The peace promised is not such as the world can always recognize and appreciate, for the possessor of it, like the Lord and the Apostles and Prophets, may have a stormy pathway. They did not have peace outwardly. They were beset, harassed on every hand; they were persecuted and obliged to flee from place to place; some of the saints of old were stoned to death; some were sawn asunder. Yet the peace of God, abounding in their hearts, enabled them to endure all these trials joyfully. Indeed, that it must be so with all the faithful until all the purposes of God in the permission of evil are accomplished, we are distinctly forewarned, but with the assurance that through all the storms of life this peace shall abide—"In the world ye shall have tribulation," but "in me ye shall have peace. "—John 16:33. 

This promise, that God will give peace to his people, seems to apply only to a peace of heart. Our Lord and the Apostles possessed it to such an extent that they enjoyed themselves much more than did their enemies. While Paul and Silas were in prison they sang praises to God, instead of berating the governments and threatening what would be done to them; instead of butting their heads against the bars and saying, "God does not care for us; we will go about our own business, hereafter." So with us. In proportion as we see matters from the Divine viewpoint and appreciate the precious promises and let them inspire our hearts, we shall rejoice in those promises, and our hearts will be blessed. Even if we have trials and difficulties that we are not able to surmount, if these are working out for us the fruits and graces of the Spirit, we may rejoice and give thanks for these evidences of God's love. 

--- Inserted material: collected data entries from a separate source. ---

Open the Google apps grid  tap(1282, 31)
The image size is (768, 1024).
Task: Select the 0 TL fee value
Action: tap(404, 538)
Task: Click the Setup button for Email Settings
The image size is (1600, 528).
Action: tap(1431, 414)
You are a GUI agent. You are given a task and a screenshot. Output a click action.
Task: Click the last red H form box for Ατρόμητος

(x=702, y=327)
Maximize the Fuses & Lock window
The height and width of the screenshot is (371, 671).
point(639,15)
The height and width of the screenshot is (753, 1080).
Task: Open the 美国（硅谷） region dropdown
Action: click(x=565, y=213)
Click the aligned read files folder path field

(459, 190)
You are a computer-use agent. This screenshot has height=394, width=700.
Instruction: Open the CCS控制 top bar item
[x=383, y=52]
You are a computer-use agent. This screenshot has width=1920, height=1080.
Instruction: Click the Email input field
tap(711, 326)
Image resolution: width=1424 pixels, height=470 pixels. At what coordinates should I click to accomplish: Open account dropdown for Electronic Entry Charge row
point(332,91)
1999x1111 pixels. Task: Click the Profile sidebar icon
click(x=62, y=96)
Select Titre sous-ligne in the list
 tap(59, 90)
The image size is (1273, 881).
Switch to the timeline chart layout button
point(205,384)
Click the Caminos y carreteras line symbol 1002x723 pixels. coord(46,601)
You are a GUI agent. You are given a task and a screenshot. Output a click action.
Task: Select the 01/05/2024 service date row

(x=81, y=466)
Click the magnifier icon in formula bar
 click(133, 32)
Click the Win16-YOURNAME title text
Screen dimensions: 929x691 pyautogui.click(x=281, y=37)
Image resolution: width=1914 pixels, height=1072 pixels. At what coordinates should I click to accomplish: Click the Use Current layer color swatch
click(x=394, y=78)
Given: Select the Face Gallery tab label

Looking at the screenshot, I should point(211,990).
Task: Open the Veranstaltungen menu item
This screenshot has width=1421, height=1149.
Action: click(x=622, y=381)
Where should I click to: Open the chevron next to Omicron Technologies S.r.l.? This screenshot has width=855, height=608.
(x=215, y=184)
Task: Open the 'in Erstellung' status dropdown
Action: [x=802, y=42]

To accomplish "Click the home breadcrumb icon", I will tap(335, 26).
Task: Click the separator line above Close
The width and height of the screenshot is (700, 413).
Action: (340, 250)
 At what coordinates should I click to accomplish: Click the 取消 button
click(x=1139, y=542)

We see that the peace of God is compatible with great commotion and with sorrow and pain of various kinds; for it is not dependent upon outward circumstances, but upon a proper balancing of the mind and the condition of a perfect heart. Such peace—the peace of God—was enjoyed by our Lord Jesus in the midst of all the turmoil and confusion of his eventful earthly life. And this brings us to the consideration of our Lord's last legacy to his disciples, when he was about to leave the world, as expressed in his own words: "Peace I leave with you, my peace I give unto you; not as the world giveth [in stinted measure or in perishable quality], give I unto you. Let not your heart be troubled, neither let it be afraid."—John 14:27. 

The promise in our text—"The Lord will bless his people with peace"—evidently belongs to this Age, when all creation groans and travails in pain. (Rom. 8:22.) When the Millennial Age shall have been ushered in, there will be prevailing conditions of peace and thus he will give peace to all people. 

Let us, then, have for our watchword, "LOYALTY" to God and to the principles of righteousness; and let each of us write upon his heart the gracious promise—"The Lord will give strength unto his people." Let us be faithfully "his people," and let us earnestly desire and faithfully use the strength promised. "Faithful is he that calleth you, who also will do it"; "He is faithful that promised."—I Thess. 5:24; Heb. 10:23. 

So then, if you lack the strength or the peace promised, the fault is yours, not God's. Either you have not the interests of his service closely enough at heart, or else you do not make use of the strength he provides. "The Lord will give strength unto his people (his trusting, faithful servants, those who are using to his praise the talents consecrated to their Master, however many or few those talents may be); the Lord will bless his people with peace."